The reference to “international pressure” is interesting. There is no doubt that for the SACP the role of the Soviet Union was the key - undoubtedly the party believed that a post-liberation South Africa would be part of the Soviet sphere of influence. Perhaps, despite all the talk of a flourishing post-apartheid democracy, the SACP hoped it would become the African equivalent of the likes of Czechoslovakia or Poland, operating a Stalinist version of ‘socialism’ under one-party rule. In reality, of course, almost before the ink was dry in the 1989 programme, the collapse of ‘bureaucratic socialism’ was underway - the USSR was no more by the time apartheid was negotiated out of existence.

Talking of negotiations, how did the SACP view their role? Its warnings were clear and accurate:

We should be on our guard against the clear objective of our ruling class and their imperialist allies, who see negotiation as a way of pre-empting a revolutionary transformation. The imperialists seek their own kind of transformation, which goes beyond the reform limits of the present regime, but which will at the same time frustrate the basic objectives of the struggling masses. And they hope to achieve this by pushing the liberation movement into negotiation before it is strong enough to back its basic demands with sufficient power on the ground.

Ironically, the negative outcome the SACP foresaw was what actually transpired. Just five years later apartheid had been replaced by a regime totally in tune with the requirements of South African capital and the international bourgeoisie.

In other words, the defeat of apartheid had two sides. Undoubtedly it represented, on the one hand, a heroic victory for all those who had sacrificed so much - often including their lives. Not only did it see the abolition of all formal restrictions based on race, but huge new opportunities for our class - the removal of a whole range of oppressive measures and practices, and their replacement by the freedom of the working class, alongside all progressive forces, to organise.
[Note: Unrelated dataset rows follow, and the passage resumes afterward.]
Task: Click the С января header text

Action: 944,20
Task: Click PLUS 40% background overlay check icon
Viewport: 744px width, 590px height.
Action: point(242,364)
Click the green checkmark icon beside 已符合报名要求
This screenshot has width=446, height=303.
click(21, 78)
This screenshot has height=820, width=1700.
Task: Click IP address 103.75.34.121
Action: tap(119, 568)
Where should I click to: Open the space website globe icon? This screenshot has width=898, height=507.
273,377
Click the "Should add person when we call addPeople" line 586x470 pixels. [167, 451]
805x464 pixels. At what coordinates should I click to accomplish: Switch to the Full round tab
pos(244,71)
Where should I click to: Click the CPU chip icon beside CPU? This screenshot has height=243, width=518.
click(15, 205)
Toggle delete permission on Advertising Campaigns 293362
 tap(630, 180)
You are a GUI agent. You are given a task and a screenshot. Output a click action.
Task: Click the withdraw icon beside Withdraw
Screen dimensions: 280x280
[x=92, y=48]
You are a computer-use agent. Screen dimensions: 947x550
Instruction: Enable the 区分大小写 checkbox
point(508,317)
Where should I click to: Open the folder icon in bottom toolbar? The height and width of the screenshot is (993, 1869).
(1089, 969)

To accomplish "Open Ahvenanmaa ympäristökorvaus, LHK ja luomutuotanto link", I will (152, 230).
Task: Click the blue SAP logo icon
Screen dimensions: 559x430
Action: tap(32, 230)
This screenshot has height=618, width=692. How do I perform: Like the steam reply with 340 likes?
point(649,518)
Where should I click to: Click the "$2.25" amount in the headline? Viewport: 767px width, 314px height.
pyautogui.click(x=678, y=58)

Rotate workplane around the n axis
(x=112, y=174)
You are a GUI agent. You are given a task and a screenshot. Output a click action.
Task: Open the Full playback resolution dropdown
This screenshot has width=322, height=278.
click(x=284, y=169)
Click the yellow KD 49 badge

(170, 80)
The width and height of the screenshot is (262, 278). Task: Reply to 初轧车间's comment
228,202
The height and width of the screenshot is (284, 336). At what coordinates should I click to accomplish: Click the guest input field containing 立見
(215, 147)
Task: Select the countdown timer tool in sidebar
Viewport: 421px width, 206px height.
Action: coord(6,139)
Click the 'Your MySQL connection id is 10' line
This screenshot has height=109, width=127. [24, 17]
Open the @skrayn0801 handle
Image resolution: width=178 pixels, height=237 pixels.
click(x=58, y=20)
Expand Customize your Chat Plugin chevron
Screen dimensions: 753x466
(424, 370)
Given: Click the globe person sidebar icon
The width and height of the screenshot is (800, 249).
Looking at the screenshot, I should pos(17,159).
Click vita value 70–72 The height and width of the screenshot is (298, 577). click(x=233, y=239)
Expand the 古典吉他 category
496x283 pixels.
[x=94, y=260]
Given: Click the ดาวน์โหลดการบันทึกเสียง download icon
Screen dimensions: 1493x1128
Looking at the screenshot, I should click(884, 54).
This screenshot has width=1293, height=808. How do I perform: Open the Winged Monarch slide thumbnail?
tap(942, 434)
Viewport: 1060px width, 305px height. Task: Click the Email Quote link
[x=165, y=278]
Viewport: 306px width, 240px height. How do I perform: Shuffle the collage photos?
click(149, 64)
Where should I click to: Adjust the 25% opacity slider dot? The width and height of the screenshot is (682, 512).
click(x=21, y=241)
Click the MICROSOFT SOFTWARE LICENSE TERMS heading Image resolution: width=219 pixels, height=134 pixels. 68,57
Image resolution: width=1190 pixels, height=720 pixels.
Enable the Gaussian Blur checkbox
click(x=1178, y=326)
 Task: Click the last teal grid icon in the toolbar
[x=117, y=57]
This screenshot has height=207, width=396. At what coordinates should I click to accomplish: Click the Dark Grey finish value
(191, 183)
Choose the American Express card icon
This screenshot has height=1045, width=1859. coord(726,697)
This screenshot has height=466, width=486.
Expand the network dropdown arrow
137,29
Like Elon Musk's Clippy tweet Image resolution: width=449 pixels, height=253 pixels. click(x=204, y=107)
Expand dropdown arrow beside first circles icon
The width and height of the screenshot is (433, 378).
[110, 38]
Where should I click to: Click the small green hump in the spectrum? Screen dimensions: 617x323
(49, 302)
However, on the other hand, we have to accept that, from the point of view of the ruling class, apartheid could not continue indefinitely. Not only was there ongoing mass opposition and a developing revolutionary situation that could only be averted through the abolition of the old system. But apartheid was also acting as a fetter on the development and expansion of capital. Its hugely bureaucratic restrictions - on eligibility for certain jobs, for instance, and its oppressive pass laws meant that capital was often prevented from employing the workers it needed, who could not always easily move to areas where they were required. It is true that apartheid facilitated the ruthless exploitation of sections of the proletariat, but more and more it was holding back capital accumulation.

As late as 1987 Margaret Thatcher labelled the ANC “a terrorist organisation”, but she was very much out of tune with the requirements of imperialism by that time. The bourgeoisie - in South Africa and internationally - was looking for an end to apartheid and aimed to transform the ANC into an organisation that could help bring about a regime that would oversee a South Africa that was more secure from its point of view.

Hillel Ticktin once stated at the CPGB’s Communist University that capitalism, in and of itself, is “anti-racist”. By this he meant that what matters to capital is the exploitation of labour-power - fundamentally it is not interested in the ethnicity or gender of the bearers of that labour-power: they can be men, women - or children; they can be black or white.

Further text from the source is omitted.